* ASSIGNMENT *
Everything in the records must be reproduced exactly, except for the pictures.
-*-*-
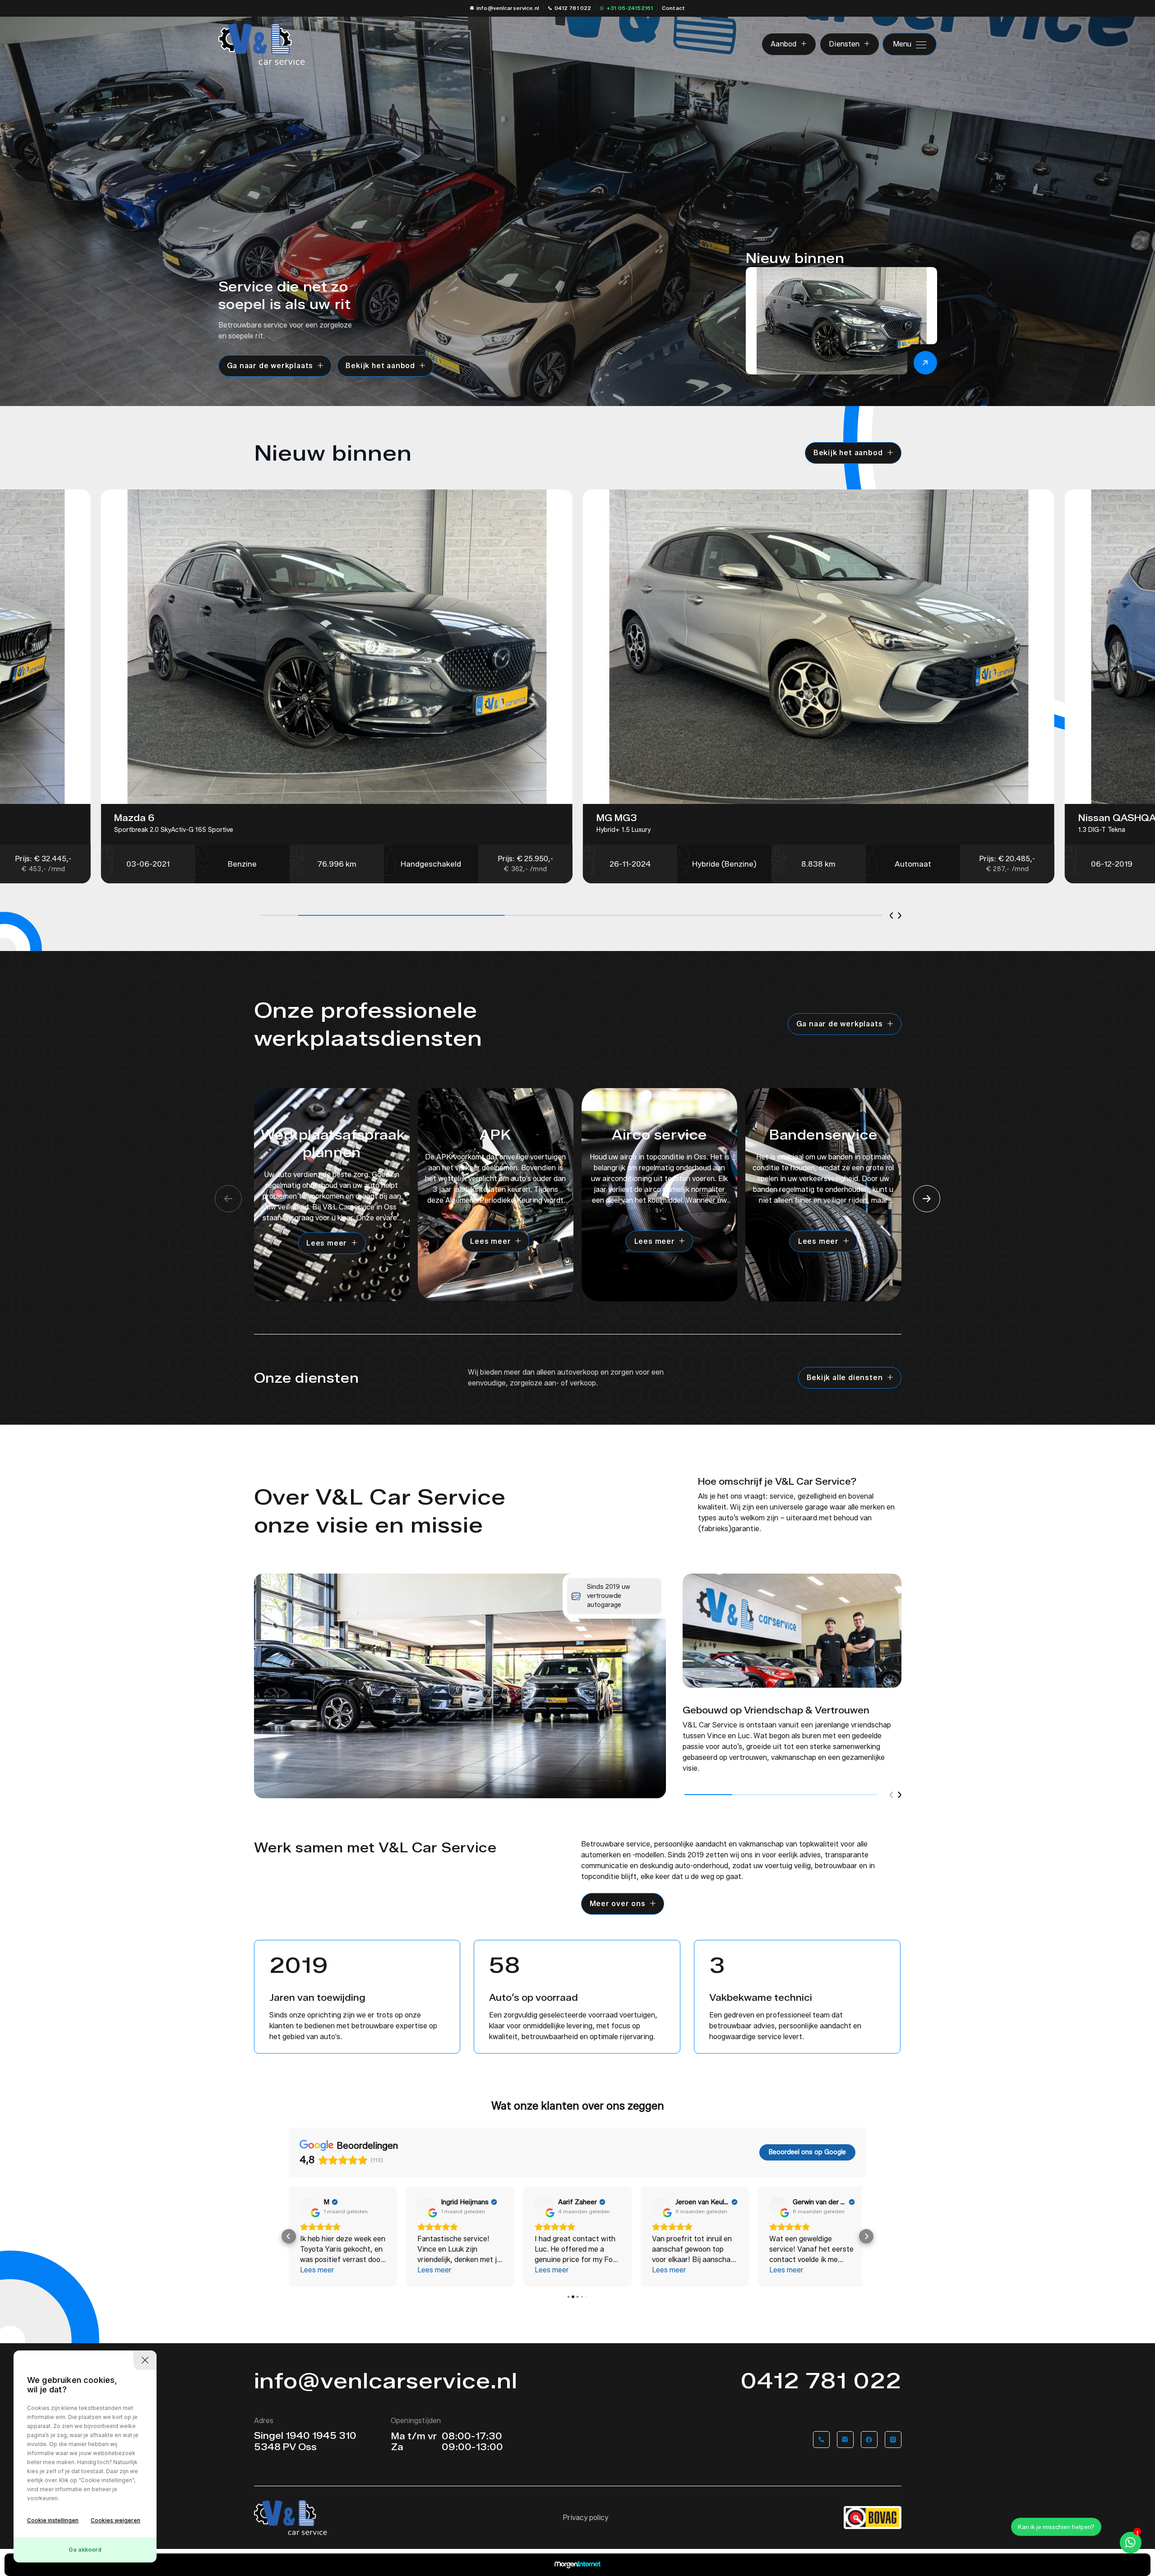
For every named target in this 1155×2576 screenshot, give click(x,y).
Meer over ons (618, 1903)
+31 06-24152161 (629, 8)
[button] (891, 915)
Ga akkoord (85, 2549)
-*-*-
* ANSWER TO THIS EXERCISE *
For every named target in this 1155×2576 screenshot, give click(x,y).
Meer over ons (618, 1903)
+31 06-24152161 (629, 8)
[button] (891, 915)
Ga akkoord (85, 2549)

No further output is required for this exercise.